Shadda

Shadda (Arabic: شَدَّةšaddah "[sign of] emphasis", also called by the verbal noun to the same root, Tashdid تشديد tašdīd "emphasis"), is one of the diacritics used with the Arabic alphabet, marking a long consonant (geminate). It is functionally equivalent to writing a consonant twice in the orthographies of languages like Latin, Italian, Swedish, and Ancient Greek, and is thus rendered in Latin script in most schemes of Arabic transliteration, e.g. رُمَّان = rummān "pomegranate".

General
Unicode
Name Transliteration
0651
ّ ّ
šaddah (consonant doubled)

When a shadda is used on a consonant which also takes a fatḥah /a/, it is written above the shadda, while if it had a kasrah (a dash below the consonant indicating that it takes a short /i/ as its vowel), the kasra is written between the consonant and the šaddah, under the shadda, rather than in its normal place.

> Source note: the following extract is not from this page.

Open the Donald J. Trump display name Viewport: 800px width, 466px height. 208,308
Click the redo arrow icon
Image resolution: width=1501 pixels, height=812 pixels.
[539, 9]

Consonant length in Arabic is contrastive: دَرَسَ darasa means "he studied" while دَرَّسَ darrasa means "he taught"; بَكَى صَبِي bakā ṣabī means "a youth cried" while بَكَى الصَّبِي bakā ṣ-ṣabī means "the youth was cried". A consonant may be long because of the form of the noun or verb, e.g. the causative form of the verb requires the 2nd consonant of the root to be long, as in darrasa above, or by assimilation of consonants, for example the l- of the Arabic definite article assimilates to all dental consonants, e.g. (الصّبي) (a)ṣ-ṣabī instead of (a)lṣabī, or through haplology; that is, the elision of two identical consonants, for example أَقَلّ ʾaqall "less, fewer" (instead of أَقْلَل ʾaqlal), as compared to أَكْبَر ʾakbar "greater".

The syllable closing with the long consonant is made a long syllable. This affects both stress and prosody. Stress falls on the first long syllable from the end of the word, hence أَقَلّ ʾaqáll (or, with ʾiʿrāb: ʾaqállu) as opposed to أَكْبَر ʾákbaru, مَحَبَّة maḥábbah "love, agape" as opposed to مَعْرِفَة maʿrifah "[experiential] knowledge". In Arabic verse, when scanning the meter, the syllable closing with the long consonant is counted as long, just like any other syllable closing with a consonant or a syllable ending in a long vowel: أَلا تَمْدَحَنَّ ʾalā tamdaḥanna "Will you not indeed praise...?" is scanned as ʾa-lā tam-da-ḥan-na: short, long, long, short, long, short.